Influence of demographic change on the sensitivity of cities to climate change.
Scientific discourses in the research fields of demographic change, climate change, and adaptive planning have developed separately. Existing cross-references are largely ignored. Given obvious connections and relevance to current and future urban and regional development, the lack of linkage raises questions and highlights the need for basic research in spatial science.
Demographic change and climate change
The two megatrends of demographic change and climate change interact in that risks in the context of climate change do not result from physical changes in the climate alone, but only from their interaction with social development processes. Both trends are characterized by their long-term nature and growing importance, and by their low predictability, especially at smaller scales. Work on dealing with demographic change in cities is based on national population and household projections, which assume a number of different premises depending on the origin and target horizon of the forecast, but in no known case take into account the medium- and long-term consequences of climate change. In addition, the numerous publications on climate impacts and climate adaptation indicate that there is as yet neither a unified concept nor a unified set of terms for vulnerability assessment in spatial planning.

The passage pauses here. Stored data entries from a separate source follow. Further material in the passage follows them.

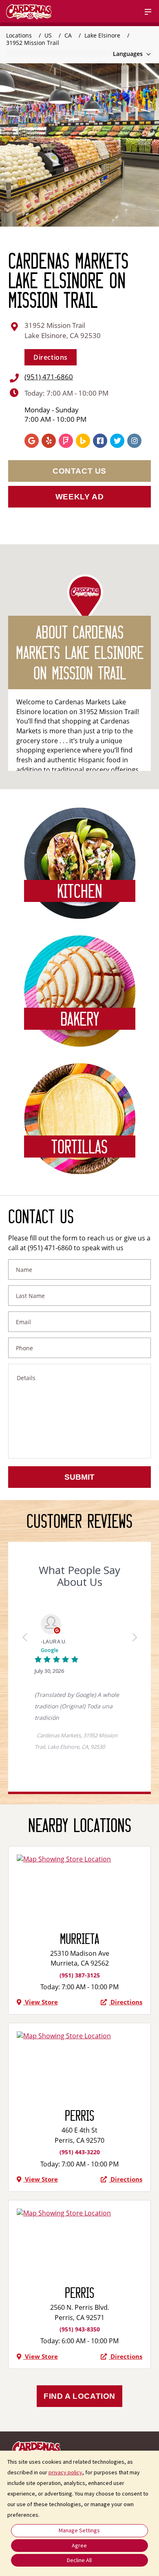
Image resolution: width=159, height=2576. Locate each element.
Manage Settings (79, 2530)
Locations (19, 35)
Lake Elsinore (103, 35)
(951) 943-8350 (80, 2329)
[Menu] (148, 12)
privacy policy (65, 2472)
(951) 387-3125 (80, 1975)
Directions (50, 357)
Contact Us (79, 471)
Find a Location (79, 2396)
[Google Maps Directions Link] (79, 1859)
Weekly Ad (79, 496)
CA (68, 35)
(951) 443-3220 (80, 2152)
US (48, 35)
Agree (79, 2545)
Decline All (79, 2560)
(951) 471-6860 (48, 376)
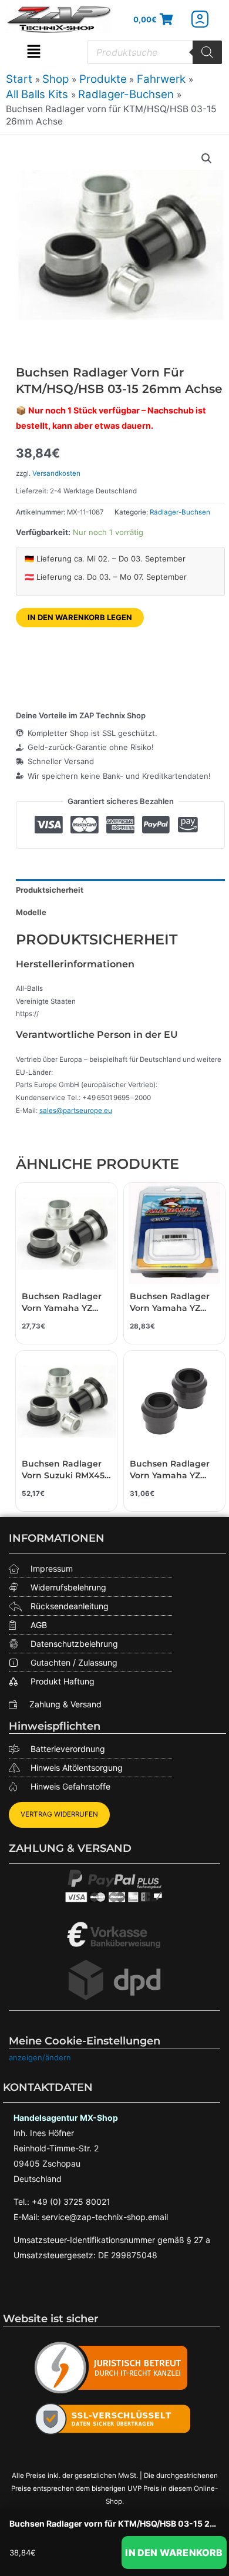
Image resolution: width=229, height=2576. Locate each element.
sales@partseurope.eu (75, 1111)
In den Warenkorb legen (80, 617)
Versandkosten (56, 473)
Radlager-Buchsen (180, 512)
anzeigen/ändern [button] (40, 2057)
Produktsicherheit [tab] (49, 889)
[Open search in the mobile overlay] (154, 52)
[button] (33, 52)
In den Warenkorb (174, 2552)
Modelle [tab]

The research project presented here provides valuable insights into how the vulnerability of different urban structure types to climate change can be improved and how this knowledge can find its way into spatial planning in the context of planning. For this purpose, the climate change region types of the BMVBS and the demography types of the Bertelsmann Foundation are used.
Aim of the project
The project focuses on the analysis of the influence of demographic change (demographic aging, population decrease or increase, heterogenization of the population) on the sensitivity of cities to the consequences of climate change.
What influence do specific urban climatic or urban structural factors have on the effects of climate change?
How does demographic change alter the importance of sensitivity relative to the importance of the climate signal over time and relative to different city types?
What challenges does this pose for adaptive planning for different city types?
To answer these questions, an integrated methodology for assessing the impacts of the two megatrends of climate change and demographic change will be developed to serve as an evidence base for spatial planning adaptation strategies under uncertainty. At the same time, methodological weaknesses of previous approaches are to be overcome, which assume that society remains the same in its structure and sensitivity while the climate changes.
The methodology will be applied in six case studies covering a wide range of projected climatic and demographic changes, with corresponding differences in affectedness and institutional capacity.